The Latino Media Consultants Are Coming To The Democratic National Convention

Democrats are planning an aggressive Latino messaging and outreach strategy for their convention in July, reflecting the community’s growing role in the party’s election strategy.

Democrats have begun hiring a host of Latino communications professionals to help target the Hispanic population during this summer’s convention in Philadelphia, a growing contrast to their nominal efforts at Latino outreach in 2012.

Latino participation in the Democratic convention has seen significant increases over the last 16 years, with more than 700 Latinos attending the 2012 convention in Charlotte. With both Bernie Sanders and Hillary Clinton investing heavily in courting the community, organizers expect to surpass that number this year, making outreach and communication to Hispanics increasingly important.

(The DNCC is also working to spend 35% of its convention dollars on diverse contractors, an effort that is not without it’s growing pains.)

Prospero Latino founder Jose Parra, who led Latino outreach at the 2012 convention, has been brought on board to head up Hispanic-focused communications, with a goal of being as aggressive in Latino-focused media outreach and communications as has traditionally been done for English-language communities.

Similarly, veteran Democratic operative Chuck Rocha’s Solidarity Strategies, which has been working for the Bernie Sanders campaign, will head up Spanish-language translations. Rocha’s team will also translate speeches into Spanish, as well as produce fact sheets in Spanish.

Sources also said Sen. Bob Menendez’s deputy communications director Juan Pachon will take a leave of absence to work on both English and Spanish-language outreach to Latino news organizations during the convention. Pachon is joining former Media Matters staffer Jessica Torres, who is already working with the convention committee.

The effort to beef up on the Latino communications side represents a new front in the Democratic diversity effort, with a Hispanic media roundtable on Thursday with Rev.

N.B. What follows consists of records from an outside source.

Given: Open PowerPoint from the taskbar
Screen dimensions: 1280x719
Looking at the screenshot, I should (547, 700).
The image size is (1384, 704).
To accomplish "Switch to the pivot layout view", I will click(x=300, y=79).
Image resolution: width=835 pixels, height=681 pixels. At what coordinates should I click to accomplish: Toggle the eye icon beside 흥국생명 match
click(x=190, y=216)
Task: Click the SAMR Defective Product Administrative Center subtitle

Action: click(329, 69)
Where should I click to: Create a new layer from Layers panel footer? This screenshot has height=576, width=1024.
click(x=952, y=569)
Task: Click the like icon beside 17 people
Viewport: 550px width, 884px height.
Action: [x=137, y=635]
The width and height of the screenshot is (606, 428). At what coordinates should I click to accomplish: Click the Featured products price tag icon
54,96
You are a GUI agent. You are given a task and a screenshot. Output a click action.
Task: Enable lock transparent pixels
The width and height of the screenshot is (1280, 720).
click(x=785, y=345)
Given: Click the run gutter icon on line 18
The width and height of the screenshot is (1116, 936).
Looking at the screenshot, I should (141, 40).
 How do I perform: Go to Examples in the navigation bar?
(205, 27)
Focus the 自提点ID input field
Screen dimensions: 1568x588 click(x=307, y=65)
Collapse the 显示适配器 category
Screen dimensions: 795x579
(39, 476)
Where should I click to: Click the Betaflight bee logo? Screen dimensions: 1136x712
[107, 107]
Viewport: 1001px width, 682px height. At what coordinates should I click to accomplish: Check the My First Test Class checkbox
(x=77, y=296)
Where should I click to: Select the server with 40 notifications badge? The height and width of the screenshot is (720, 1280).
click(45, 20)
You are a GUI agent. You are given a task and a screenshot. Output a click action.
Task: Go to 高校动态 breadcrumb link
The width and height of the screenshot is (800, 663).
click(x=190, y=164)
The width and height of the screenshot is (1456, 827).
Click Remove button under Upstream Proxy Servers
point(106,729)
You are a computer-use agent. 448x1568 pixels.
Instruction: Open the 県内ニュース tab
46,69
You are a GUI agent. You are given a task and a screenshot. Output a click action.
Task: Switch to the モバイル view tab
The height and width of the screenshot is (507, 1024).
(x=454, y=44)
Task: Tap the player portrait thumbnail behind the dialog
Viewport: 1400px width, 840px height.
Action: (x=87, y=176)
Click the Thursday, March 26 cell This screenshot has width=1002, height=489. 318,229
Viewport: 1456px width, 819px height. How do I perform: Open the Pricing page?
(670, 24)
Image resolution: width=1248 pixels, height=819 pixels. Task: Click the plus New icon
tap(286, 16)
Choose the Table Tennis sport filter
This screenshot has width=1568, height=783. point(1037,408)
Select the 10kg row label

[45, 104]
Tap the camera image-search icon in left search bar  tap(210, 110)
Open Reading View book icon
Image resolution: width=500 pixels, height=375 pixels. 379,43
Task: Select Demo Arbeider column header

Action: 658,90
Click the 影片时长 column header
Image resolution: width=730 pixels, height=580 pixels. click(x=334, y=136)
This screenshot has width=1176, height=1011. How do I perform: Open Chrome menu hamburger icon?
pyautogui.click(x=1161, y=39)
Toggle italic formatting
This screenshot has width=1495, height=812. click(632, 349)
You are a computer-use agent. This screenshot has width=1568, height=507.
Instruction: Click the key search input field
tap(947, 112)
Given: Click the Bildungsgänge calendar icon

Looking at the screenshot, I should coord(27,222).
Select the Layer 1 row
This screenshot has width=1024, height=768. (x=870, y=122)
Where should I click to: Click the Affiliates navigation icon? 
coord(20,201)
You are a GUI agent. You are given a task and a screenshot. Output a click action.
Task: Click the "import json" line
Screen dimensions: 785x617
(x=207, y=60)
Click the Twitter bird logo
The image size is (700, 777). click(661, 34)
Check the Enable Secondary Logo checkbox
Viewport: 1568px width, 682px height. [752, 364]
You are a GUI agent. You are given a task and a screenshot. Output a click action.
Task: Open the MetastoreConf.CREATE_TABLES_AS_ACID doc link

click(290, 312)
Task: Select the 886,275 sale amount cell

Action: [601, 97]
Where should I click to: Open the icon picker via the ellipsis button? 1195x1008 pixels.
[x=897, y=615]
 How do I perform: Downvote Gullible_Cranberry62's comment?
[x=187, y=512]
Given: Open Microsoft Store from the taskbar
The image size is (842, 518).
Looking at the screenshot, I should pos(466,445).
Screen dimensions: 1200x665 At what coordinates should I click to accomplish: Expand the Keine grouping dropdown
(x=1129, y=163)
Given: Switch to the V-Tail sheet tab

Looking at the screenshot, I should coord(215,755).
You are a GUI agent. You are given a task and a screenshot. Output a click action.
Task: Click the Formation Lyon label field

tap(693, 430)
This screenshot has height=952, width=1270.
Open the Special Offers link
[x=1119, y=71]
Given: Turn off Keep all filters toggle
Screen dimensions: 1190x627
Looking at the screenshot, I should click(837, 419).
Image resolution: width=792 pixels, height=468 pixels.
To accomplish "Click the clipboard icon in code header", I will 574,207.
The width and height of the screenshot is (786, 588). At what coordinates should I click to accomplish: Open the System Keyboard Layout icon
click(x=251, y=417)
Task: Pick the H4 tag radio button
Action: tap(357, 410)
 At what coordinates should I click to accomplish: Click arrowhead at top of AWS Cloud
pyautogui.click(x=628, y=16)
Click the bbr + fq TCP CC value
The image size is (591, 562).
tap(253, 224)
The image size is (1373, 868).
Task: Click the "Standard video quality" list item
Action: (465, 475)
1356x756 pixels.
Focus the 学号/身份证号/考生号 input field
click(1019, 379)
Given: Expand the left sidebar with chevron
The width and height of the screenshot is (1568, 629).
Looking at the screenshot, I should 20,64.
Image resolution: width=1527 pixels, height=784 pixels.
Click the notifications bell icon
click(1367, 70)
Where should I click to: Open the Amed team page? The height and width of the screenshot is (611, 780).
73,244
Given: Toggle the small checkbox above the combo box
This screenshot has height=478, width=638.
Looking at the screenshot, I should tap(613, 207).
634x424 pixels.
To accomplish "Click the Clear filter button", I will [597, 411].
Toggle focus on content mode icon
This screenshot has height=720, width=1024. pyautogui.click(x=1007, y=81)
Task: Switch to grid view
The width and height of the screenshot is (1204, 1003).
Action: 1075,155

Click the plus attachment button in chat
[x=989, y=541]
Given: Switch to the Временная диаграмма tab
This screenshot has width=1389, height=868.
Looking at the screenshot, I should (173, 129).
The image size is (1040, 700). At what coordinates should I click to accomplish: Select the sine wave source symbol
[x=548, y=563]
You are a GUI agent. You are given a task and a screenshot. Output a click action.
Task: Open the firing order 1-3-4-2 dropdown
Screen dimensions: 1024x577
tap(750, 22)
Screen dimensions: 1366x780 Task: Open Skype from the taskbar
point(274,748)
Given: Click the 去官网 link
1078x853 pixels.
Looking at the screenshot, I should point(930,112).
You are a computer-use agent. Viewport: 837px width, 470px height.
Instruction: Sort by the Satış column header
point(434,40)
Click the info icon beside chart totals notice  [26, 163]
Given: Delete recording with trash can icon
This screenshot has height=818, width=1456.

Leah D. Daughtry, CEO of the DNCC, being seen as an opportunity to be more inclusive and build relationships earlier in the process than ever before.

“The Latino vote is here to stay, and Democrats are reflecting that in their convention,” Rocha said, whose experience dates back to the 1996 convention in Chicago, when at 25, he was the youngest elected delegate from Texas to attend.

"Twenty years later, I'm a vendor to the convention, it shows the party's growth," he said.

The efforts to build a robust Latino communications team are something new for Democrats, who haven't put a similar focus into past conventions.

"A decade ago, it's something people would have thought of a week out," Parra said.